The Optimist’s Daughter is a quiet novel. It builds slowly, like the logs of a fire stacked with precision and lit with kindling, first on one side, then another, then another, until finally the coals in the center are hot enough to engulf the pile into a steady, even flame, perfect for cooking. Welty’s prose is sharp and meaningful and filled with subtleties often missed on a first reading. Laurel, the titular character, barely speaks, barely even acknowledges her opinions to herself, but she is a strong character, little affected by the behavior of those around her. In contrast, her father’s new wife Fay constantly complains. Despite her physical stature and age (Fay is no older than forty, and so younger than Laurel), Fay tries to dominate every conversation. She succeeds only in evoking pity from the other characters, who ignore her until she seems likely to cause real harm. Even then, she is disciplined like a spoiled child.
In a first reading of the novel, the reader grows to despise Fay, to wish to see Laurel stand up to the woman. In a second reading, one comes to realize that Fay is only a nuisance. She is pitiable, pathetic, and in ignoring her, the other characters do her a bigger injustice than confronting her verbally or physically.What is so fascinating about the book is how Welty weaves so many busy characters around Laurel, who seems to be a solid rock in a swirling atmosphere, giving little away of her own personality and emotions. It is a perfect examination of the grieving process. Laurel, the stoic, puts aside her emotions until it is convenient and useful for her to confront them—that is, after her father’s death and subsequent services. She mirrors her father’s actions at the end of his life: she is steady, calm, unmoving even. She lets show very little of her true feelings.
Fay, Laurel’s foil, throws herself into grieving, ensuring that all around her know how forlorn and depressed she is at the death of her new husband. Laurel seems content to allow Fay anything she pleases, handing over her childhood home and all the furniture and items contained inside it without any fight—or any desire to fight. Fay, on the other hand, thrives on drama. She tries to goad Laurel into taking action against her, but is surprised and frustrated when she meets no resistance.
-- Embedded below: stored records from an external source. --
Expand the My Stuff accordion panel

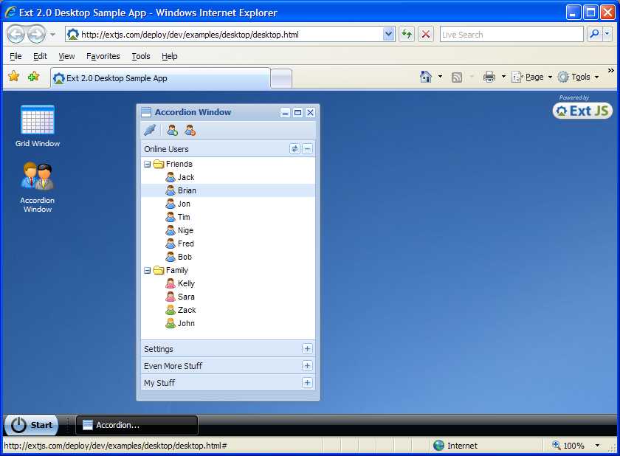click(307, 383)
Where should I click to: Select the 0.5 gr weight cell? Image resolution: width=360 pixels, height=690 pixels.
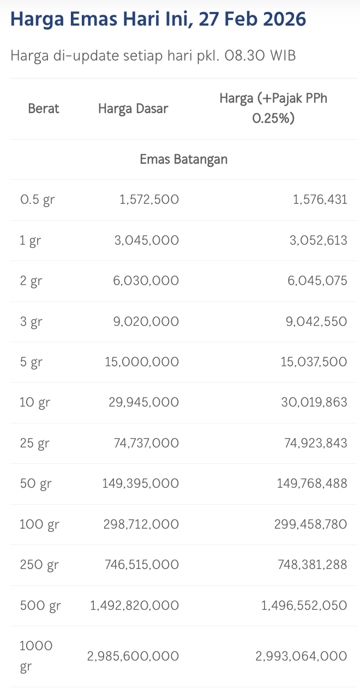[37, 200]
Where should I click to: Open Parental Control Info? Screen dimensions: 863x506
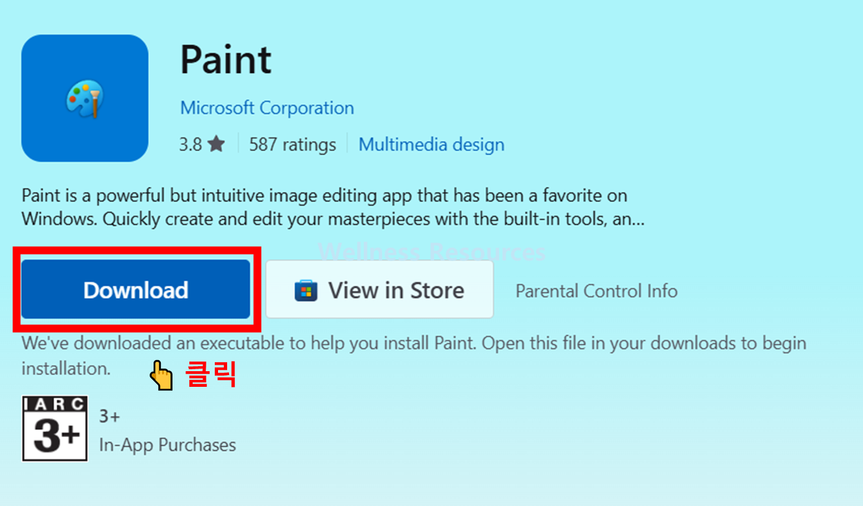click(596, 290)
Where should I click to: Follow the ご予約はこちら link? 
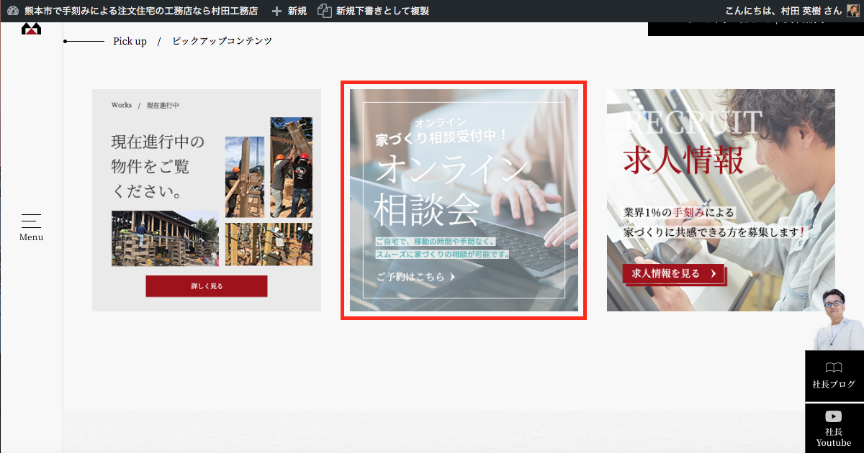point(415,276)
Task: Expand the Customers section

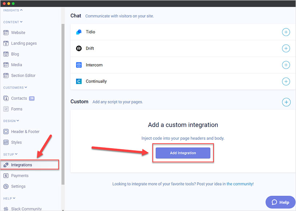Action: tap(25, 87)
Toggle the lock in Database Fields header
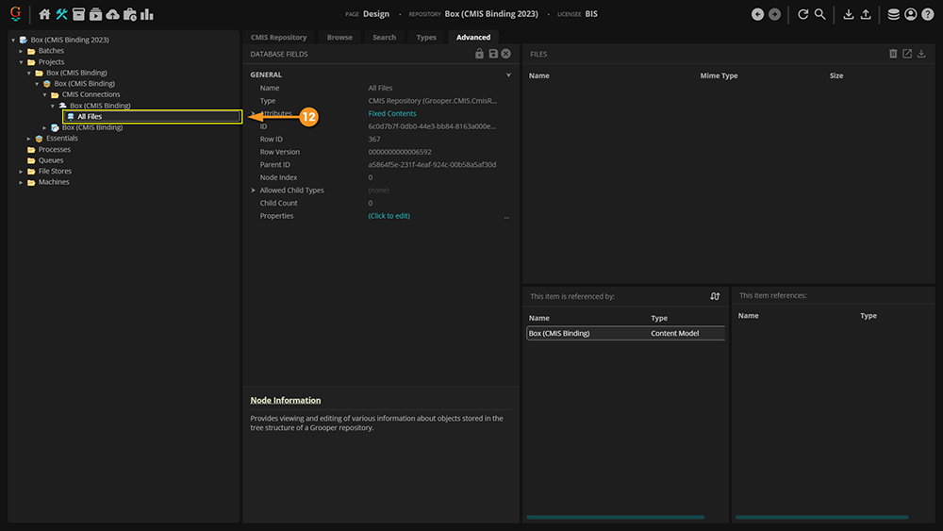943x531 pixels. coord(479,54)
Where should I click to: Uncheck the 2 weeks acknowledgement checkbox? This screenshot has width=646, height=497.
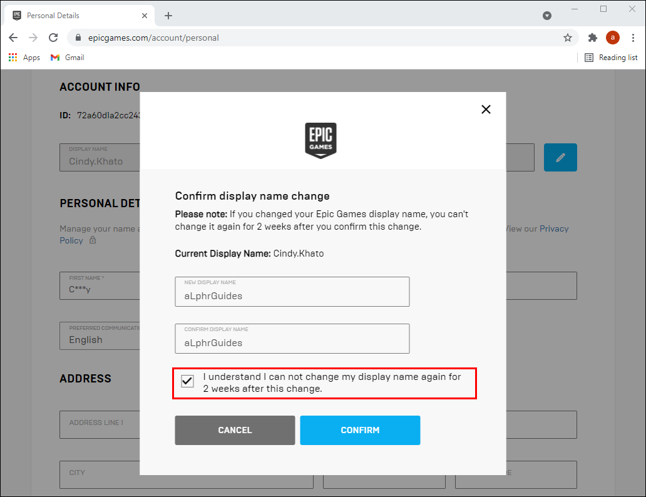point(187,381)
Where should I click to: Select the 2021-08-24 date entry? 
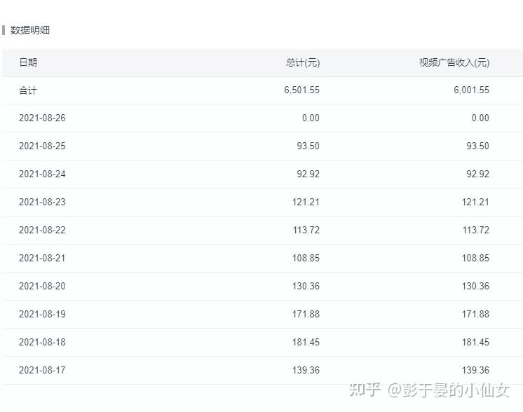click(42, 174)
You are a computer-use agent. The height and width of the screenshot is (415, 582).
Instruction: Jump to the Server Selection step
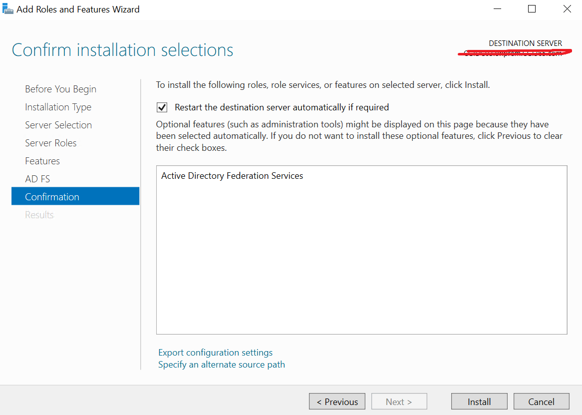pos(58,125)
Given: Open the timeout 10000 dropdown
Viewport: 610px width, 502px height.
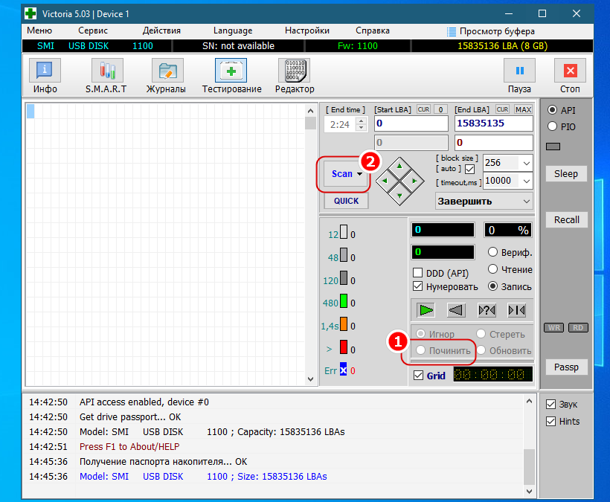Looking at the screenshot, I should (527, 181).
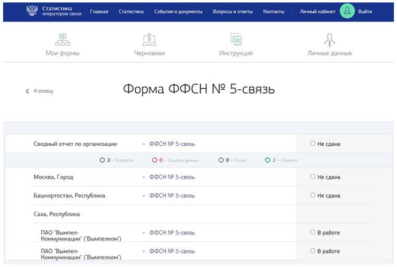The image size is (397, 267).
Task: Click the Russian emblem logo icon
Action: pyautogui.click(x=31, y=11)
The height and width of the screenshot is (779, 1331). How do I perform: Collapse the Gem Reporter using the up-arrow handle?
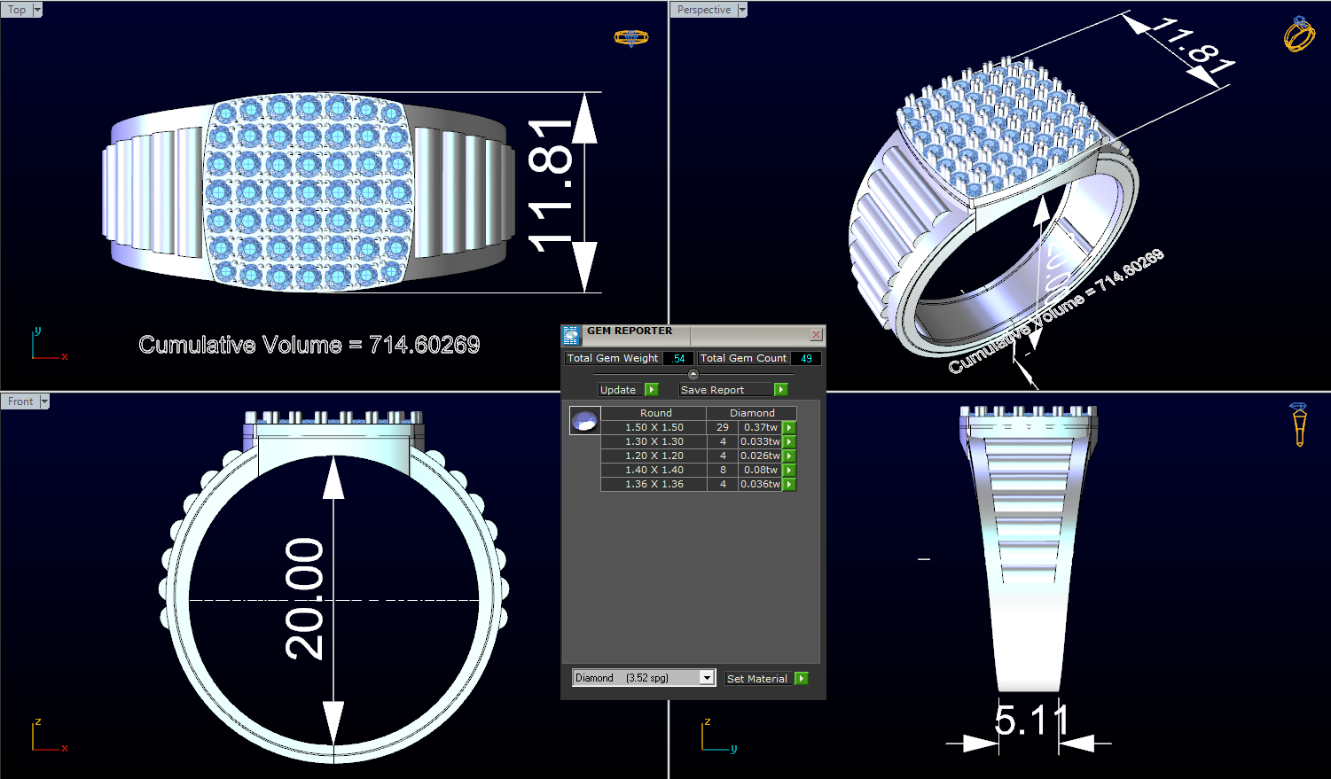(x=693, y=372)
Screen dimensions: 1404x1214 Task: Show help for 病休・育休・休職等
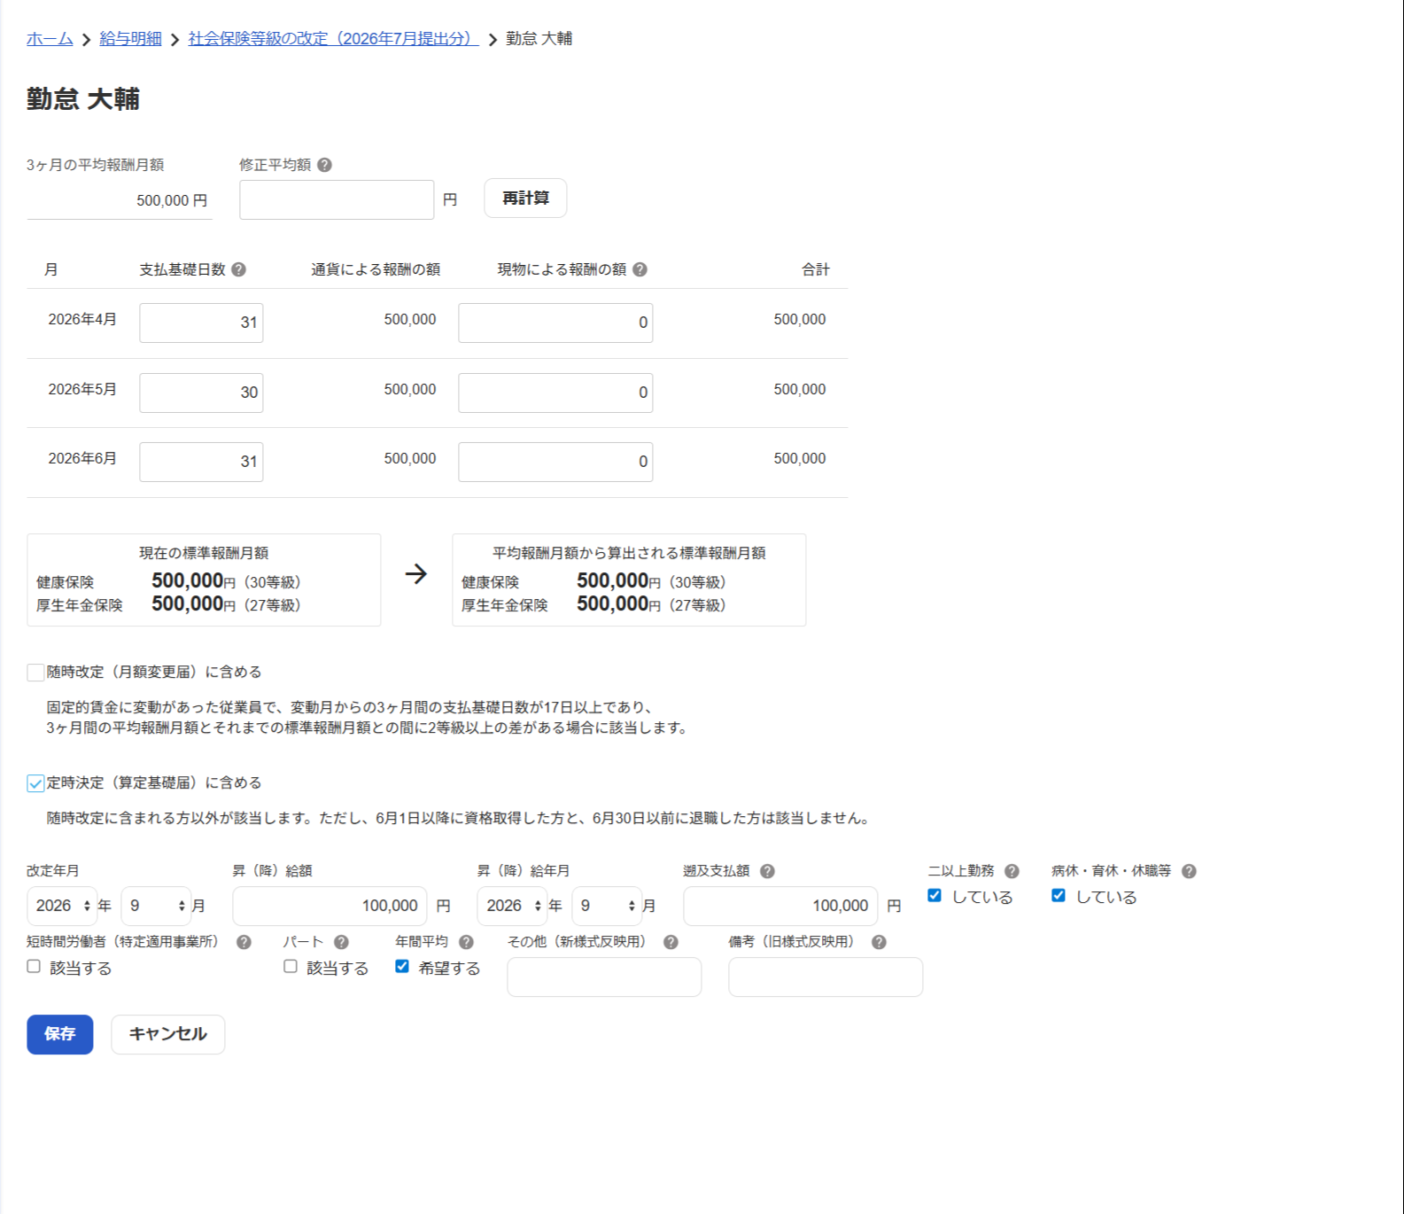click(x=1189, y=871)
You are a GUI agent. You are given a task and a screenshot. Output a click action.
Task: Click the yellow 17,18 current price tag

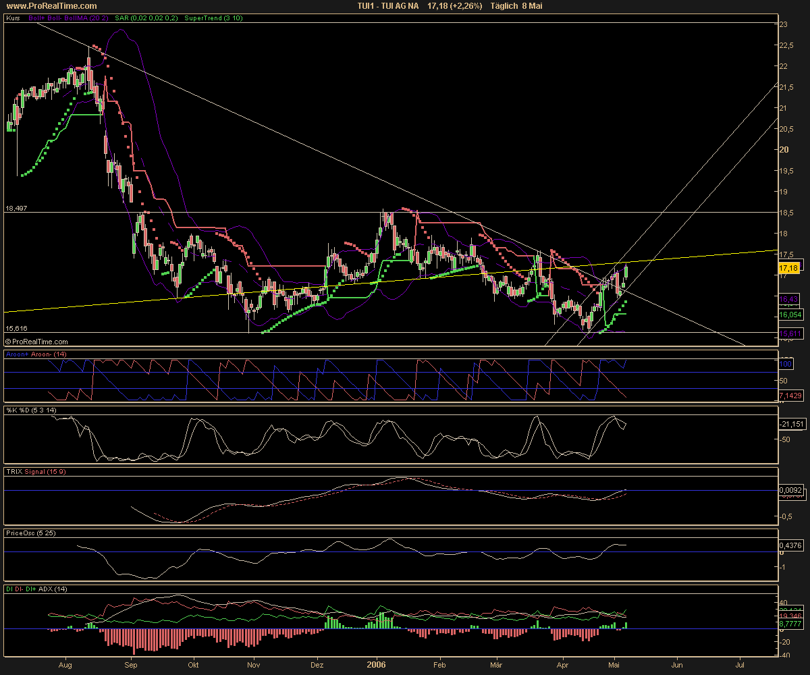pyautogui.click(x=789, y=268)
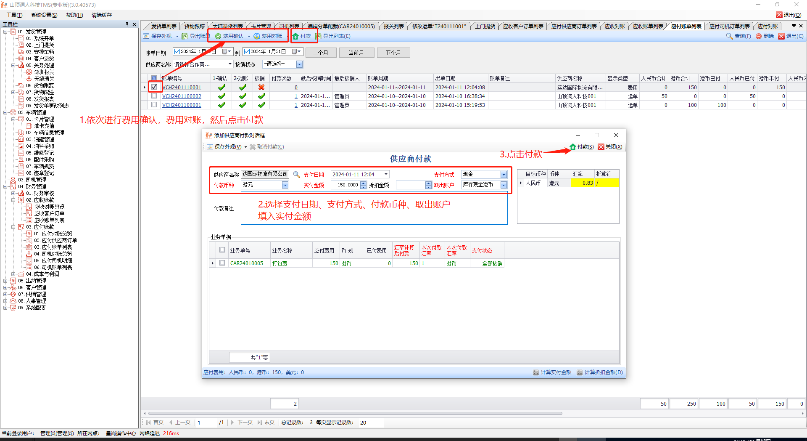
Task: Click the 费用对账 toolbar icon
Action: click(x=257, y=36)
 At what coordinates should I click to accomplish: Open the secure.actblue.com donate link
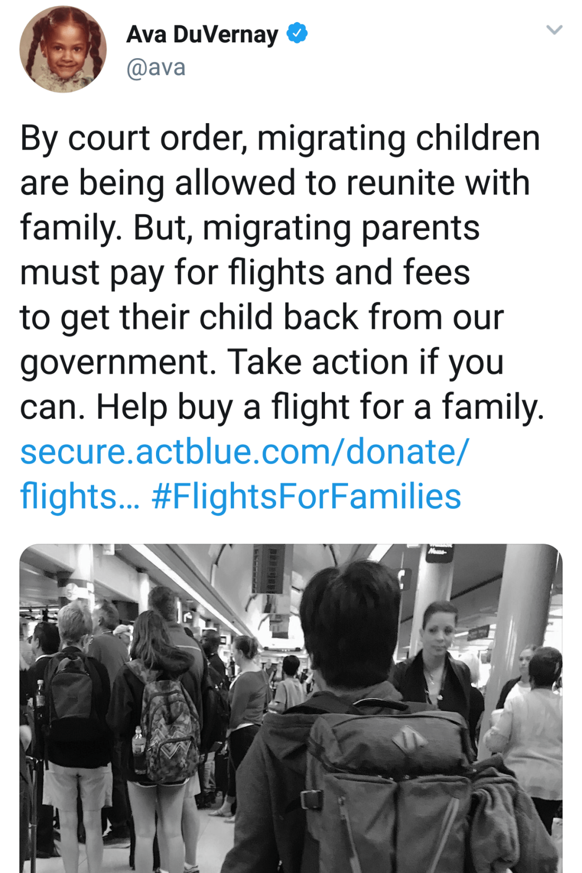pyautogui.click(x=244, y=452)
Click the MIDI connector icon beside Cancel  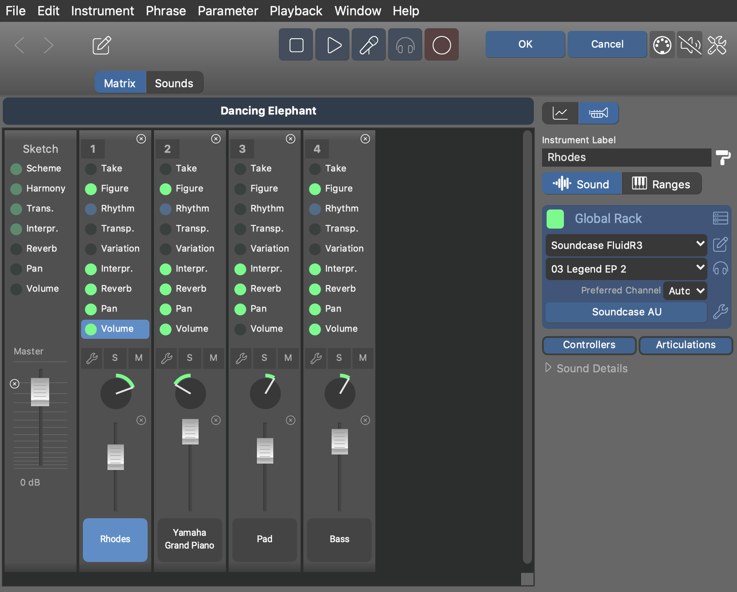[662, 45]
What resonated with me most about Welty’s The Optimist’s Daughter was how she created a story around a narrator who is nearly absent in personality and action for three-quarters of the novel. It seemed at first like a flaw in the writing. So often we as writers are told that a passive main character makes a boring story, that your main character must take action to drive the plot, not allow the plot to happen to them. But Welty’s novel takes the opposite approach. If anything, her story explores Laurel’s inaction, which leads to her emotional growth. Even at the climax, as Laurel becomes angry at how scarred her mother’s old breadboard is from Fay’s misuse and raises it to strike Fay, she ultimately decides that her action, even the breadboard itself, is meaningless. That this woman who has infiltrated her life is unimportant, just like their house, her mother’s saved letters, the myriad tragedies their family has experienced. What she recognizes as important is the human ability to heal, and that only unburdened of the past can we heal completely. “Memory lived not in initial possession but in the freed hands, pardoned and freed, and in the heart that can empty but fill again, in the patterns restored by dreams” (Welty, 179).